パーティーに出席したクルド人たちはこう言って苦笑したそうだ。「きちんとクルド語を話せないようにトルコ語教育をして言語を奪い、同化政策を強いてきたのはそもそも政府ではないか」。トルコでクルド語を話すこと自体が政治的とみなされてきたなかで、クルド語をきちんと話せる人物で政治的でないでない者などいない、とこのパーティーに出席した知人は話してくれた。クルド語の権利やクルド人と主張したために長期投獄された者、閉鎖された出版社は数知れない。トルコでは、「クルド」そのものが政治的であったのだ。

しばらく自分なりにTRT6を視聴してみた。一部の表現は独特だが、言葉だけを聴きとる限り、基本的にはロジテレビのクルド語とほとんどかわらない。
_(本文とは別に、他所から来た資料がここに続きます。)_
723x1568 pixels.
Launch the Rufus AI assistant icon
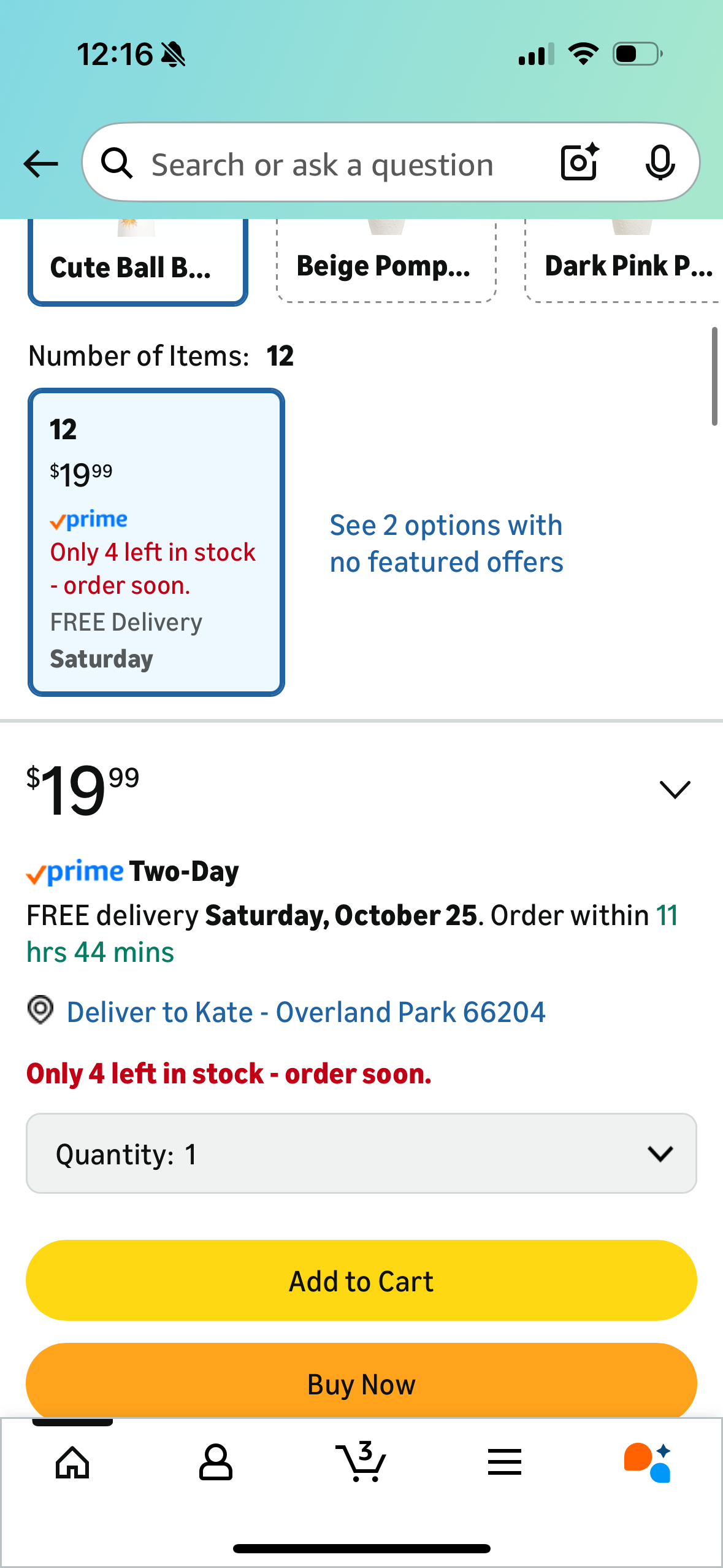[648, 1462]
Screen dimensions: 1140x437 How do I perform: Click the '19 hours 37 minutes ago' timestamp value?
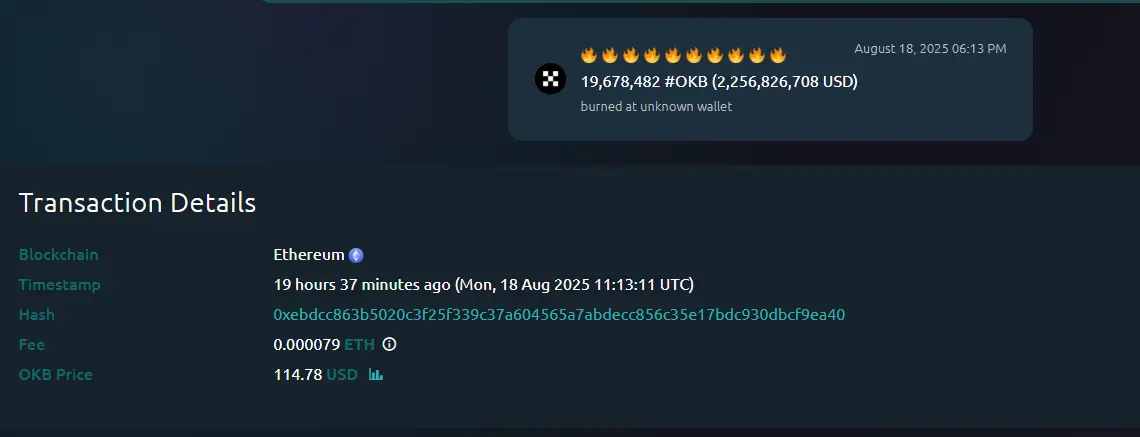[x=362, y=285]
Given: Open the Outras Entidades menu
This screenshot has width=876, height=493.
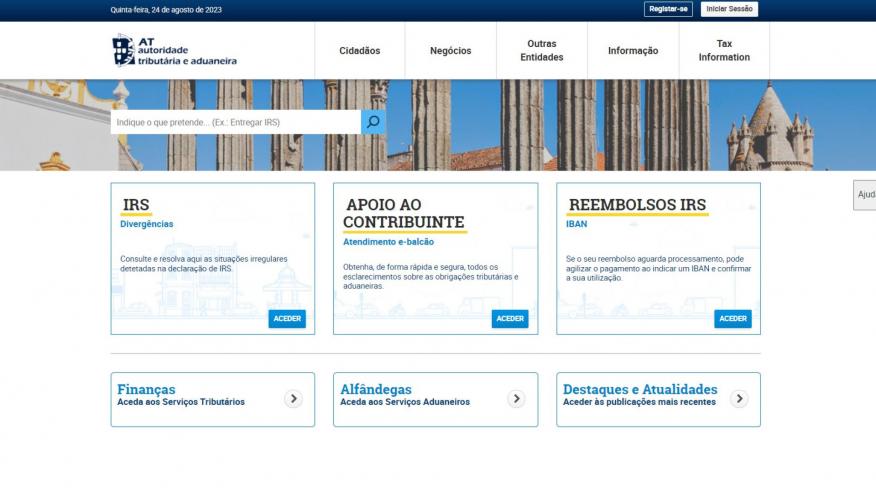Looking at the screenshot, I should (542, 51).
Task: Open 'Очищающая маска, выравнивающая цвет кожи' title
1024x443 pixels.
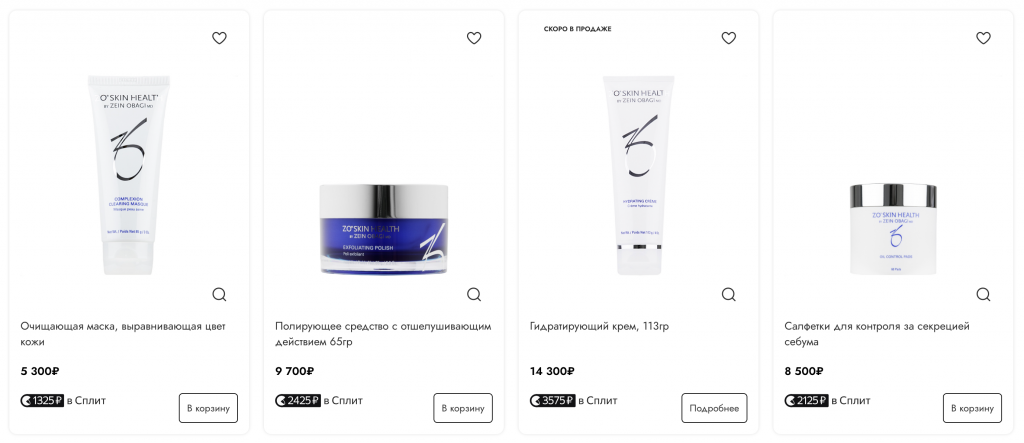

トルコ政府は「ロジテレビ=PKK」という立場ながら、かなり意識した作りになっている。

トルコのクルド人は、TRT6をどう受けとめているのだろうか。いろいろ聞いてみたが、PKK支持者はかなり冷めた見方をしている。 「政府のやることだから信用できない」。「建国の父アタチュルクのおかげでトルコ人の国、トルコが成立した」とクルド語で聞かされても、それは自分たちの思いではない、というような声もあった。

TRTでは放送規定があって、PKKと表現する場合は「分離主義テロ組織PKK」、ゲリラは「テロリスト」としなければならない。ところがTRT6を注意して見てみると、トーク番組などではゲリラを「シェルワン(戦闘員)」と表現する出演者も一部にいて、クルド人スタッフも苦闘している様子が垣間見える。

TRT6として始まったクルド語放送が欧米諸国による人権問題への圧力の結果ではあるし、EU入りを目指すトルコ政府の融和的措置という側面もある。

いままでクルドを抑圧してきた政府が、過去の政策への反省もなく、また憲法上の規定もあいまいなまま始まったクルド語放送である。だが、「民族そのものが否定されてきた時代」が続いたトルコでクルド語放送の扉が開いたのは大きな変化だと個人的には感じる。

この変化はいずれさまざまなところで影響を及ぼすことになるだろう。こうした変化は、クルド人たちが長期投獄や拷問など過酷な弾圧にさらされながらも、自身の言語、文化への権利について声を上げ続けたゆえにもたらされたものだという部分は押さえておきたい。 TRT6 はネットでも視聴できる。

一度見て欲しい。TRT6 >> クルド語を知らない者には普通のテレビ放送である。だがクルド人にとっては政府が奪ってきた言葉で政府機関のTRTが放送を始めたことは大きな驚きである。たったこれだけの放送をトルコはしてこなかったし、そのためにたくさんの血が流れた。